As-tu déjà fait quelques belles rencontres ? Tellement !

Tu as fait l’acquisition d’une balise GPS. Est-ce pour rassurer ta famille ? Oui. Et pour moi aussi, pour avoir la trace de mon passage. Et pour les personnes qui suivent mon voyage même quand j’ai pas de connexion 🙂

Ton budget quotidien de 4 à 5 euros est-il suffisant ? Ça dépend des endroits et des moments. En Suisse j’ai dépassé (7~8), en Italie aussi (6), depuis je m’y tiens.
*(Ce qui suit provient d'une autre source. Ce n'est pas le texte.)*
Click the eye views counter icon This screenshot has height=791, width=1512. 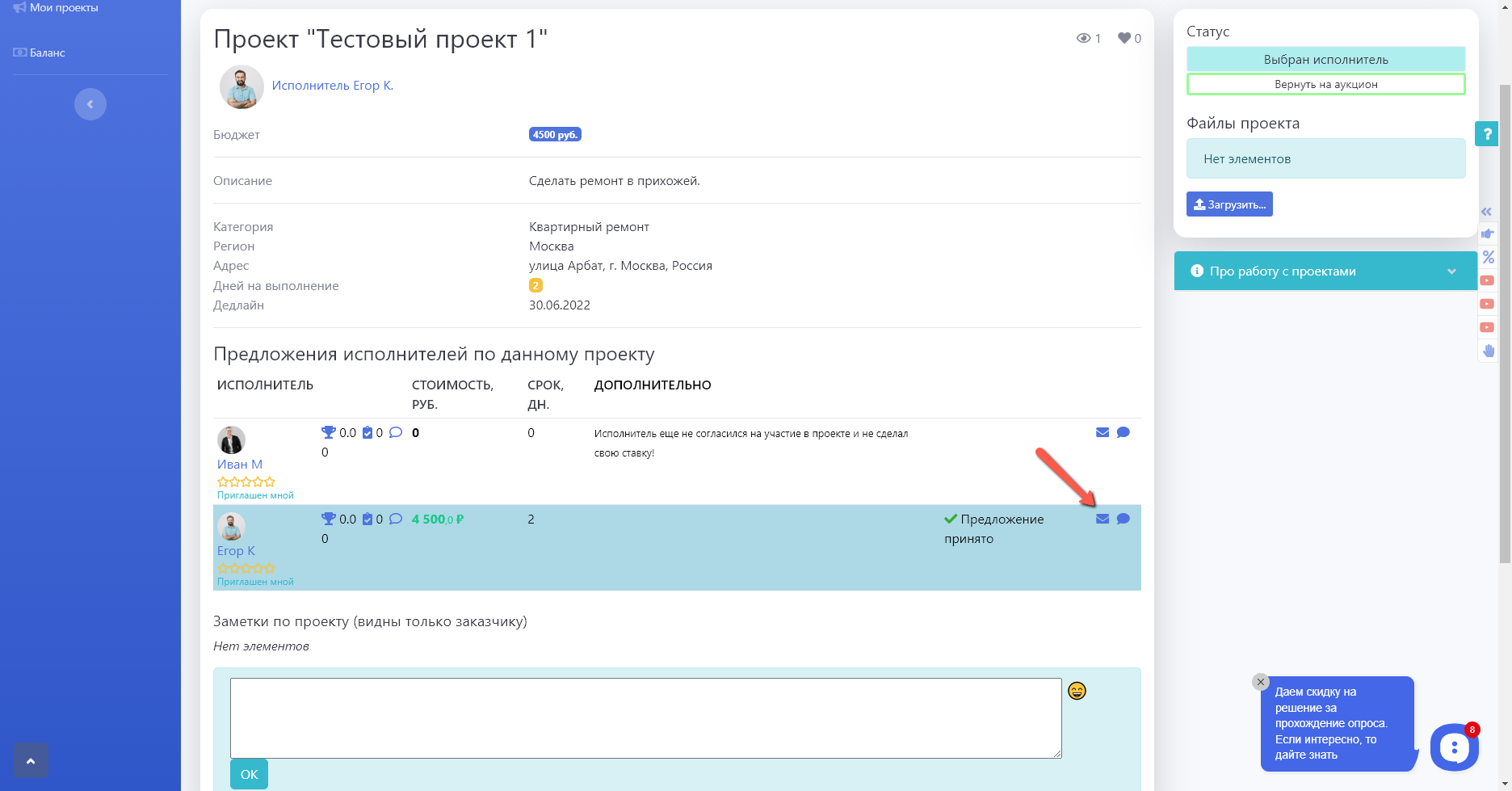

Sauf dans les grandes villes où je m’autorise un peu plus, notamment pour avoir la possibilité de goûter à la vie nocturne qui fait partie, pour moi, de la culture. Il faut noter que seule la nourriture est inclue. Par exemple, en arrivant en Serbie, j’ai acheté un livre de grammaire à 17€, il n’est pas compris dans le budget. L’idée là encore, c’est que c’est une ligne de conduite qui définit un mode de vie, pas une règle stricte. Je préfèrerai déborder ponctuellement plutôt que me forcer à dégrader mes conditions de voyage au point de mal le vivre (concrètement, un bon restau tous les deux mois ça fait sacrément plaisir). Enfin bon, en Serbie pour 4€ on se fait deux repas corrects, une bière et un thé dans un bar. C’est loin d’être la misère.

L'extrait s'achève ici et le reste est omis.